The other part timer has kids in school and didn’t request part time - the school did to save money and she does all her planning etc. On days off whereas us with young kids can’t do this snd she doesn’t mind coming in on days off which makes the rest of us look bad as management think she can so we should too.

OP posts:
Verity38 · 19/09/2021 13:09

No one will really stand up to management. It’s an academy so they have their own rules not governed by LA. I think what makes me doubt myself and got me to post on here was my thinking that maybe I am making a fuss as DH and mum seem to think I am. DH as he works in city he thinks my job hours are doable anyway regardless if I get asked to come in on my day off and mum is the generation that I should just shut up and get on with my job.

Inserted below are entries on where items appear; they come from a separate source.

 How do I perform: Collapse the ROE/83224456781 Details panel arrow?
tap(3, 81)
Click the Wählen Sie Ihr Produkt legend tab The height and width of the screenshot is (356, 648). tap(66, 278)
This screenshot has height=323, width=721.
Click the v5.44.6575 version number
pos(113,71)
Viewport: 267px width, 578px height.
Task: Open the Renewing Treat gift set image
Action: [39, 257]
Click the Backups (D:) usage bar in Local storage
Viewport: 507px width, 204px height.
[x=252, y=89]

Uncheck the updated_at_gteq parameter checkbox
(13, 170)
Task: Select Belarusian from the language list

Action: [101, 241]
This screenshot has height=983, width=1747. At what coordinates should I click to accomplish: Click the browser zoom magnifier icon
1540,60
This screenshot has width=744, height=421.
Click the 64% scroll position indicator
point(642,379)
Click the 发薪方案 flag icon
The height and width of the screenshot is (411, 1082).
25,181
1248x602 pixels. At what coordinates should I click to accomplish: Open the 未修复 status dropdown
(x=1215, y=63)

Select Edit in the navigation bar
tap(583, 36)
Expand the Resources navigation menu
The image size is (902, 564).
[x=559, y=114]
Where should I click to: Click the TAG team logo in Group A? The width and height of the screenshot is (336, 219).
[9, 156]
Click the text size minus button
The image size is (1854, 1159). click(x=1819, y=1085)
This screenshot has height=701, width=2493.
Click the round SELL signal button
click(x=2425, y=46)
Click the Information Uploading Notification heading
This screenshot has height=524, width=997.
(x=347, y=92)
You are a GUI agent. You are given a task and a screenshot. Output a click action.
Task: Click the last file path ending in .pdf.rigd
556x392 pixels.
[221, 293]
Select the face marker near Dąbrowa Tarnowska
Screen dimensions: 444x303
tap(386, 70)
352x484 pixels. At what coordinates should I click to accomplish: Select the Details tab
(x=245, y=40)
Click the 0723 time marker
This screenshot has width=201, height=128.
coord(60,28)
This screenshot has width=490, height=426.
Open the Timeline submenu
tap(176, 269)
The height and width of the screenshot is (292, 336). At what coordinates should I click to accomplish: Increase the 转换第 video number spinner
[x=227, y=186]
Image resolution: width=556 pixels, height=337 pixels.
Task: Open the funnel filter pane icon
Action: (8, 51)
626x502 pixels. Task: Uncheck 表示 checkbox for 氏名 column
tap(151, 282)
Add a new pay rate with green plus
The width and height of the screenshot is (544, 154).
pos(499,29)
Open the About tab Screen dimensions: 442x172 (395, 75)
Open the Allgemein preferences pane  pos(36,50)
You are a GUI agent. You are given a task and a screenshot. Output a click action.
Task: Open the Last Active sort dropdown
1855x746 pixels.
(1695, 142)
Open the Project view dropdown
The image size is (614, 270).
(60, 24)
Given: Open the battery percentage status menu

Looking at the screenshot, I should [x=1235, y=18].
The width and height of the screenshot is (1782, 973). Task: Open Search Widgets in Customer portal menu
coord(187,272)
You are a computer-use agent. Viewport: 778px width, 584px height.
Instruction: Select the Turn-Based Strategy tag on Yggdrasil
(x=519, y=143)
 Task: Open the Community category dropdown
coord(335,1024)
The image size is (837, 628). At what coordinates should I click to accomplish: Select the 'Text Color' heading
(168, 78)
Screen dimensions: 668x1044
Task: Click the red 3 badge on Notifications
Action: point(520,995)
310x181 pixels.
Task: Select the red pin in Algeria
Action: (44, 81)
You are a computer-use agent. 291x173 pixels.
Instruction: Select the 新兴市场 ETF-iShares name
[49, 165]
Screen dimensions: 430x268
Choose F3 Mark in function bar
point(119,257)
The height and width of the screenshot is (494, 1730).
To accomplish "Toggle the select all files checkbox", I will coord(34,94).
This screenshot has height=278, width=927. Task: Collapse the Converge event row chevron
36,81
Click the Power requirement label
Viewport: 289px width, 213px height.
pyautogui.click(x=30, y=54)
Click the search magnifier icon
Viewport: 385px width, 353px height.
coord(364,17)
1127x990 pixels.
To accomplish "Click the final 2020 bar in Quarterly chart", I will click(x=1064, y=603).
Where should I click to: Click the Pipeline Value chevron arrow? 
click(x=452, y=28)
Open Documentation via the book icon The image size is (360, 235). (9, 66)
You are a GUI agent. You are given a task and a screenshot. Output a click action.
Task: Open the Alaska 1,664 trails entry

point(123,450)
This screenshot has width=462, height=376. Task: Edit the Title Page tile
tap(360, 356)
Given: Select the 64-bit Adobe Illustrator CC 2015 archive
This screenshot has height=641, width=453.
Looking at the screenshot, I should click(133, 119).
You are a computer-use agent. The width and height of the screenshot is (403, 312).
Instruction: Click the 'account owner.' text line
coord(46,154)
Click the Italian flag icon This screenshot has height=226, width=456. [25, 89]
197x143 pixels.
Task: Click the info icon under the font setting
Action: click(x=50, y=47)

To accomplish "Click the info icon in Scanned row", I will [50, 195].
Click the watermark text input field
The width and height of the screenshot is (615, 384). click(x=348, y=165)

I don’t speak to anyone else apart from a few times I’ve spoken to the other part timers.

OP posts:
Verity38 · 19/09/2021 13:14

I think deep down I’m not happy with a lot of things in that school which is magnifying my anger at being asked to attend training/meetings on day off. If I genuinely was happy and content there I would either find childcare and go for the 2 hour meeting or decline a d forget about it, not let resentment and anger build up at their cheek.

I started in January this year so have done 2 whole terms and this is my 3rd term. I keep thinking things will get better, maybe they will , maybe they won’t. I do feel a sense of dread going there a d didn’t in any of my last places. I just can’t put my finger on why I feel this way.

OP posts:
Saladovercrispsanyday · 19/09/2021 13:21

How frequently are you being called in

You say that two part timers are in same boat as you. You think they’re job hunting. Talk to them! Pick this issue apart, identify and document precisely what the issues are.

And then ask for a meeting with management.

You are a professional adult OP. If you want to change this situation, you need to approach this issue as such.

Verity38 · 19/09/2021 13:34

@Saladovercrispsanyday thank you. Yes you’re right we need to do this!